Waikato is enjoying good economic growth and unemployment is low. What does that mean for the recruitment scene? Is the retention of top talent as-simple-as a salary increase in today’s job-seekers market? Carmel Strange, Asset Recruitment’s Manager and Temporary Recruitment Specialist, discusses what workers are looking for.
It’s the age-old question for many managers and business owners – how do I retain an exceptional employee once I’ve hired them?
I think we can all agree when I say that it’s not just always about the money, company cars, laptops and cell phones (but it all helps, right?). No matter what your remuneration package looks like, when it comes to a workplace an employee wants to feel valued, wants a company culture that radiates with positivity, wants career progression and wants flexibility.

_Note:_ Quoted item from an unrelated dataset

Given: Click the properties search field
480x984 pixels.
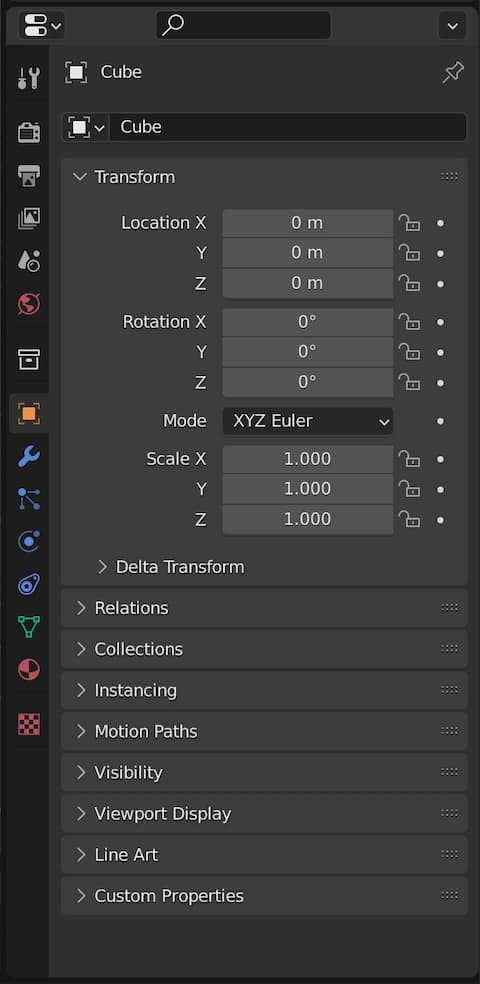Looking at the screenshot, I should click(243, 25).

If your business or organisation can foster a positive, happy work environment – then you’ve already taken your first step towards guaranteed employee retention. You want them to walk through those doors every morning and do their absolute best. If they don’t enjoy the people they work alongside or the work they’re doing you’ll find a minimum amount of effort is put in, which of course, results in a negative impact on their productivity.
Communication and recognition
Second to a positive work environment is communication. Communicating effectively with your employees is key. Acknowledging their efforts as well as praising them when their efforts produce the right results. “I don’t like being recognised for my hard work” said no human, ever. Employees who consistently receive compliments from their employer have increased levels of individual productivity, greater job satisfaction and are more likely to stay with the organisation.
Giving your employees a good sense of where their career could take them, a sense of possibility, a sense of direction – is incredibly important. They need to know what they’re working towards and where their hard work is going to take them (eventually). The ideal employee is goals orientated when it comes to their work life, so will naturally seek career advancement. Smart managers and employers will consistently seek out opportunities for their staff to grow. Whether it be attending conferences and industry events or providing ongoing training – giving your employees an environment where they’re upskilling and growing with the support of your company behind them is a key factor in employee retention.
And lastly – but most importantly, is flexibility. A workplace that allows for flexibility around finding the ideal work/life balance is a tool that can be utilised to retain your employees. Working long, tenuous hours and being expected to be at your beck and call 24/7 only leads to one thing – a burnout. Employers not putting any initiatives in place to support or work around their employees’ personal commitments are tempting the loss of experienced and well-trained staff. Many forward thinking businesses are opting for telecommuting (working from home) a few days a week – but it could be something as simple as rewarding a late evening at work with a late start in the morning. Management having the ability to acknowledge that their employees have hobbies, homes to run, families to spend time with and friends to see is all part of creating a company culture that is flexible and therefore desirable to remain a part of.